Butternut Pumpkin Muffins
Recipe Description: makes 12 muffins
Ingredients
wet:
- 1 cup canned pumpkin
- 1 cup butternut squash, fresh or frozen (if frozen, defrost in microwave)
- 1/2 cup coconut oil, melted
- 1 teaspoon vanilla extract
- 1/2 cup maple syrup
- 1/4 cup coconut sugar
- 3 eggs
dry:
- 1 1/2 cups GF one to one flour (I like Bob's Red Mill brand)
- 2 teaspoon pumpkin pie spice
- 1/4 teaspoon salt
- 1 tsp baking powder
- 1/2 tsp baking soda
- 1/2 cup chocolate chips, plus more for the top
Instructions
- DirectionsPreheat the oven to 350°F and line a muffin tin with paper liners or spray with cooking spray.

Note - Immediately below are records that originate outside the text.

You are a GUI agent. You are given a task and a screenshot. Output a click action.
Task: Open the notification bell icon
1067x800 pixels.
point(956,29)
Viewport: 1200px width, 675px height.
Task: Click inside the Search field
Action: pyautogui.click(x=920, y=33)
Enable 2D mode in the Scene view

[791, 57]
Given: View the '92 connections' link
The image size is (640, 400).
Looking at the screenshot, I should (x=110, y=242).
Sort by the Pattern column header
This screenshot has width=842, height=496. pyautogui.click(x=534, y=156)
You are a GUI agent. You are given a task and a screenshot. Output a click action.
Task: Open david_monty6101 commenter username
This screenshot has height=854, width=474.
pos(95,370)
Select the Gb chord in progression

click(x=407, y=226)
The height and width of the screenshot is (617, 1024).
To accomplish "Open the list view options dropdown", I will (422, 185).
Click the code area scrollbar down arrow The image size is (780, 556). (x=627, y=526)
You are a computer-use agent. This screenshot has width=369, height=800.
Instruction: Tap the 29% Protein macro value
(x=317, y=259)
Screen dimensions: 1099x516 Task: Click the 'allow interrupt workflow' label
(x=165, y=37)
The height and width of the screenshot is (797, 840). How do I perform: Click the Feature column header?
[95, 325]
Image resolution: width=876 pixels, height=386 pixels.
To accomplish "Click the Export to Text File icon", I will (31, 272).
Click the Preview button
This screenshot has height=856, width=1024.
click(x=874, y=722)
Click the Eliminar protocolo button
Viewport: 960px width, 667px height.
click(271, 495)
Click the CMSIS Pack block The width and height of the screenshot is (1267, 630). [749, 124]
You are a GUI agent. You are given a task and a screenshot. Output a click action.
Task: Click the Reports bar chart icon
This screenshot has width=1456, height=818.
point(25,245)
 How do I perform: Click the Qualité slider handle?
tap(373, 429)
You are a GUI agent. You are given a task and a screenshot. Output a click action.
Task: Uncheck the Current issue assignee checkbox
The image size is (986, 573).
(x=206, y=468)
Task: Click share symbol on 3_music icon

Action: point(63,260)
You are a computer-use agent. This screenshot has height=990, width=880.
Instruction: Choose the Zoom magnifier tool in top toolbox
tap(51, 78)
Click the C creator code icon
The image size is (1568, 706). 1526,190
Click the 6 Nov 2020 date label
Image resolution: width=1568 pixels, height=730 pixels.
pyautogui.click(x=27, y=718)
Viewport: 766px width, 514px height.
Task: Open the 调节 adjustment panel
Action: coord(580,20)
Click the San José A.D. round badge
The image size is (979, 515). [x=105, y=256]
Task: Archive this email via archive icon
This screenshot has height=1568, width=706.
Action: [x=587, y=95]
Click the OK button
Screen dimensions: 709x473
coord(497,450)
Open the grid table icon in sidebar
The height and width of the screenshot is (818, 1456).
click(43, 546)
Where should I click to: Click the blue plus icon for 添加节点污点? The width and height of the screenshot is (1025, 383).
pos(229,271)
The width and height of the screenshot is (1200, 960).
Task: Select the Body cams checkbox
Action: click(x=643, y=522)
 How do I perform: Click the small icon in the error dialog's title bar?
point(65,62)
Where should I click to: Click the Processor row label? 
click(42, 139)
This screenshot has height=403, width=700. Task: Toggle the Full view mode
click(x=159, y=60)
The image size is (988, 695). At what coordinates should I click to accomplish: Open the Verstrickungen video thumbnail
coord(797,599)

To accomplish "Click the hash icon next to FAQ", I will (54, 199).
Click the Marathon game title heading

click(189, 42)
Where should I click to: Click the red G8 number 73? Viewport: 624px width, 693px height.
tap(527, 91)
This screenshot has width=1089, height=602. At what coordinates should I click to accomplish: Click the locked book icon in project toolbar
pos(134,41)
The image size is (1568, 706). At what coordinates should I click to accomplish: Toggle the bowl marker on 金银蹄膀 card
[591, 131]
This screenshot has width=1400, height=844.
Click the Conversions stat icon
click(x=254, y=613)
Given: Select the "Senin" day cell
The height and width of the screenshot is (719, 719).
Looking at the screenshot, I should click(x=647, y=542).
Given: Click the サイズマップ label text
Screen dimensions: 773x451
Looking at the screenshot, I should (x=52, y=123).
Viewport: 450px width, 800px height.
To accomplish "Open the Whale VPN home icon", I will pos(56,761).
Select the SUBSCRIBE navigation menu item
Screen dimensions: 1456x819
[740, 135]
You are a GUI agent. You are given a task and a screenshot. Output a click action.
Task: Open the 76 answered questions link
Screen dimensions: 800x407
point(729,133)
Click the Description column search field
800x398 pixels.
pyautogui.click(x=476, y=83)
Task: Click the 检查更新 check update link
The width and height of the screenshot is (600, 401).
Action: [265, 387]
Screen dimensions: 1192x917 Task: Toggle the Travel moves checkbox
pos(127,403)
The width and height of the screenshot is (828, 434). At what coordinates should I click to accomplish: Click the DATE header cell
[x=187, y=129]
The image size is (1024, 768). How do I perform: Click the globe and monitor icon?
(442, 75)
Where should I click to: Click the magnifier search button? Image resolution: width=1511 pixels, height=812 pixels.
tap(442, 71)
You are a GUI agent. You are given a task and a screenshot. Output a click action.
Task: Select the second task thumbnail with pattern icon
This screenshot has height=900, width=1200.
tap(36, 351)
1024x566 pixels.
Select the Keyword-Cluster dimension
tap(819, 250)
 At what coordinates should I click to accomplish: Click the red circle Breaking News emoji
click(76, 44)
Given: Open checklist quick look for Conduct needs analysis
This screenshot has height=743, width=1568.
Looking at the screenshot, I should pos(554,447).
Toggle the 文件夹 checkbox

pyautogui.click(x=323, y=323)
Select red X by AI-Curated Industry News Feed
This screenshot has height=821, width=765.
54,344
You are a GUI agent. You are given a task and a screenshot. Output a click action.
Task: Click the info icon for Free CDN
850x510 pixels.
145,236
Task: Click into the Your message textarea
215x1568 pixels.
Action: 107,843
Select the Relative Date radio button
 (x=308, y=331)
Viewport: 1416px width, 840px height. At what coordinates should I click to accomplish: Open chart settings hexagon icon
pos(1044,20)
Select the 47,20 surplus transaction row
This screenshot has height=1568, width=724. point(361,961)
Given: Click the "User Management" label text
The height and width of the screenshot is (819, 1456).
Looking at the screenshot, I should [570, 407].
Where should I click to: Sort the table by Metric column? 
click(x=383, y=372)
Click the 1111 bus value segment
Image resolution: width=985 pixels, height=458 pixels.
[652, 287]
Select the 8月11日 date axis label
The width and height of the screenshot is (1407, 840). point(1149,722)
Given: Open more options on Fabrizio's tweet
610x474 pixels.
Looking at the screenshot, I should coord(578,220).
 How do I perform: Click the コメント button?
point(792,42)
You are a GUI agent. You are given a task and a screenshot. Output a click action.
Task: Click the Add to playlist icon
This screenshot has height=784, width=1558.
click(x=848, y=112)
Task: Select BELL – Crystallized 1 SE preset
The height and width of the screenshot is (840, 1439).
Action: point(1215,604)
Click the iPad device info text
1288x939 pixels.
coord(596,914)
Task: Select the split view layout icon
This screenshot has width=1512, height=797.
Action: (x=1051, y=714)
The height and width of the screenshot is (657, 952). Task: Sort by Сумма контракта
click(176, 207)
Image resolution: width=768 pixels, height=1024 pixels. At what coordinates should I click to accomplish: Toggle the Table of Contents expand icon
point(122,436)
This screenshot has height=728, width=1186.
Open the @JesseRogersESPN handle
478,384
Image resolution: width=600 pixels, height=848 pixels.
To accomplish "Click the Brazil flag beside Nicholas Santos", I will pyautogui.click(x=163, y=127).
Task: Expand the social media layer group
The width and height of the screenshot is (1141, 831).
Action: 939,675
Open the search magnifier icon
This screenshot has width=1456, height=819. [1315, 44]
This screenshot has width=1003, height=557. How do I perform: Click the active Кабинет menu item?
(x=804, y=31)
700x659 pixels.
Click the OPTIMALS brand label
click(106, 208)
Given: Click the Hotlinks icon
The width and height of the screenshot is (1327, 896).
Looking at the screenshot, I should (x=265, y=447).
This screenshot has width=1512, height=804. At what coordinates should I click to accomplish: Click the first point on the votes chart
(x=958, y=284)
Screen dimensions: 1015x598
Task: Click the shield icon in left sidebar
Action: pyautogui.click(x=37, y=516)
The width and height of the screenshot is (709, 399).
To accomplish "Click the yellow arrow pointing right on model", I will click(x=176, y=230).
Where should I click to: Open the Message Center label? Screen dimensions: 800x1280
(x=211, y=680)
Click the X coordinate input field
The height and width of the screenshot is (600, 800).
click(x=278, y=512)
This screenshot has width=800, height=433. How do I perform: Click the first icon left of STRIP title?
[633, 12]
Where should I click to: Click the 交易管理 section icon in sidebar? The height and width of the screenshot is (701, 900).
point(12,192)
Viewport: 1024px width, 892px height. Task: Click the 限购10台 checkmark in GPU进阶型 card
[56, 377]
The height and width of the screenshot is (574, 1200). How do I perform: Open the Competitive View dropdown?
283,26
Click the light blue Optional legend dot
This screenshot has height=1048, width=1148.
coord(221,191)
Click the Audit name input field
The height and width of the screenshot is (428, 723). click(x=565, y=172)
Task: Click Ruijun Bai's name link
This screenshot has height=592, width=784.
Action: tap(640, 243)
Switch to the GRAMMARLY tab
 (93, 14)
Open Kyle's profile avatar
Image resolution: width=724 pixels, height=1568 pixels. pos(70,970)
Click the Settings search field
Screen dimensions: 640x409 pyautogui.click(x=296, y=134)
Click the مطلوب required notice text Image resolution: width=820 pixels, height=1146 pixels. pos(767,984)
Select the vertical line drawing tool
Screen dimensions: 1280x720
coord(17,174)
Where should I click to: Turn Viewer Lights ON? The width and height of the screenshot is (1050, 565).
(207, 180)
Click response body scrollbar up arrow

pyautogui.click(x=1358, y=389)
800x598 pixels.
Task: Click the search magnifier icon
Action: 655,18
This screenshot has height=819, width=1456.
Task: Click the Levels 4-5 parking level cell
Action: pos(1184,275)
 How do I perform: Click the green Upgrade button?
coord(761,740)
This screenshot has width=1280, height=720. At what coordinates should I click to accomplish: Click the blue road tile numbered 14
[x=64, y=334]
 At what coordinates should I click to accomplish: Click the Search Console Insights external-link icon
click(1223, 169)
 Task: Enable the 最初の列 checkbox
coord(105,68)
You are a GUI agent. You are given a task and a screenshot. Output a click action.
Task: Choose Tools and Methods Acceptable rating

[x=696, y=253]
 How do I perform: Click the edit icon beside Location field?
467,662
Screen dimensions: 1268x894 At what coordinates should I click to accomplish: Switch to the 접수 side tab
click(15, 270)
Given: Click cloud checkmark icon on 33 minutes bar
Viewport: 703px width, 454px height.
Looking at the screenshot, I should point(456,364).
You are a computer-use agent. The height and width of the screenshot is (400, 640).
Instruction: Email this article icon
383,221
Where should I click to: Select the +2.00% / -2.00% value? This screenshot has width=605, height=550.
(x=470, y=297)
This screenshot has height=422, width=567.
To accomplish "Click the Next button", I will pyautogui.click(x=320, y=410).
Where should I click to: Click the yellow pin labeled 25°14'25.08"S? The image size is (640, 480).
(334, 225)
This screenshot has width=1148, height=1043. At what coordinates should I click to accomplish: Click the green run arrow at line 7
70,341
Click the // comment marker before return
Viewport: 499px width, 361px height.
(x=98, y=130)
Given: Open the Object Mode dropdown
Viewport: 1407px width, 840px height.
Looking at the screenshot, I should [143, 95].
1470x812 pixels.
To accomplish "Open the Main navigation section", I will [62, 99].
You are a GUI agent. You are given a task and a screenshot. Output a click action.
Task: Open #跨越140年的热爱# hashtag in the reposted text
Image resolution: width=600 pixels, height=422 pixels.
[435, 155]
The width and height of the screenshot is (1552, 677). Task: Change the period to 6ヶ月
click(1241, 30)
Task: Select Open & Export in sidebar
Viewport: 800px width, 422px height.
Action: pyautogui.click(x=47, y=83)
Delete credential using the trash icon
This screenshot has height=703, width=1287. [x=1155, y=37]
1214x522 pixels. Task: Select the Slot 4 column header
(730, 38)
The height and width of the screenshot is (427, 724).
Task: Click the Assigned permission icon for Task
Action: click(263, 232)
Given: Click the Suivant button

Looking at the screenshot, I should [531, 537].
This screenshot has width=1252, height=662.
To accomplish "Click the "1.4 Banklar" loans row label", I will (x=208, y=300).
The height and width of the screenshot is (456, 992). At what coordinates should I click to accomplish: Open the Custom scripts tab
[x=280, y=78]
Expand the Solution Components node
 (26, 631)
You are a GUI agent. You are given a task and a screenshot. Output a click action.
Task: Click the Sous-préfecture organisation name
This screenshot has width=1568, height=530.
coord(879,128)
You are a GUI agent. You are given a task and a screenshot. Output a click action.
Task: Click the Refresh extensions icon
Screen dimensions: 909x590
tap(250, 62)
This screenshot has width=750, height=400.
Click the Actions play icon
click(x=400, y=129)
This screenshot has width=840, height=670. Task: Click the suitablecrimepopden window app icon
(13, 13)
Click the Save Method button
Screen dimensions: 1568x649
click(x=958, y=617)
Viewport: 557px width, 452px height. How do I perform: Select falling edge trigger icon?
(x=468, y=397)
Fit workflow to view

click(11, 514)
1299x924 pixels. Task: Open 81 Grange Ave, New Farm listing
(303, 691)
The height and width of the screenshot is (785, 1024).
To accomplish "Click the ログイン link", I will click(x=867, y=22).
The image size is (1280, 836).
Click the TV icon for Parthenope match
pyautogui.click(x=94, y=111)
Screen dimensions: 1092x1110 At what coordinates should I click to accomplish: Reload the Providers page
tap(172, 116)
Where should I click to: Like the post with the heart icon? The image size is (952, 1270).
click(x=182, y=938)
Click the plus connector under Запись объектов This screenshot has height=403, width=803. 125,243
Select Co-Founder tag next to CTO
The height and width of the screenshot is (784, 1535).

- In a blender, combine the canned pumpkin, butternut squash, melted coconut oil, vanilla extract, maple syrup, coconut sugar, and eggs. Blend until well combined.
- Pour the wet mixture into a large mixing bowl.
- In a separate bowl, whisk together the gluten-free flour, pumpkin pie spice, salt, baking powder, and baking soda.
- Gradually add the dry ingredient mixture to the bowl containing the wet ingredients.
- Stir until all the ingredients are thoroughly combined and a smooth batter forms.
- Gently fold in the 1/2 cup of chocolate chips into the batter.
- An ice cream scoop, evenly distribute the batter into the prepared muffin cups, filling each about 2/3 full.
- Sprinkle a few additional chocolate chips on top of each muffin.
- Bake for 20-25 minutes or until a toothpick inserted into the center of a muffin comes out clean.
- Allow the muffins to cool in the tin for a few minutes before eating. Enjoy!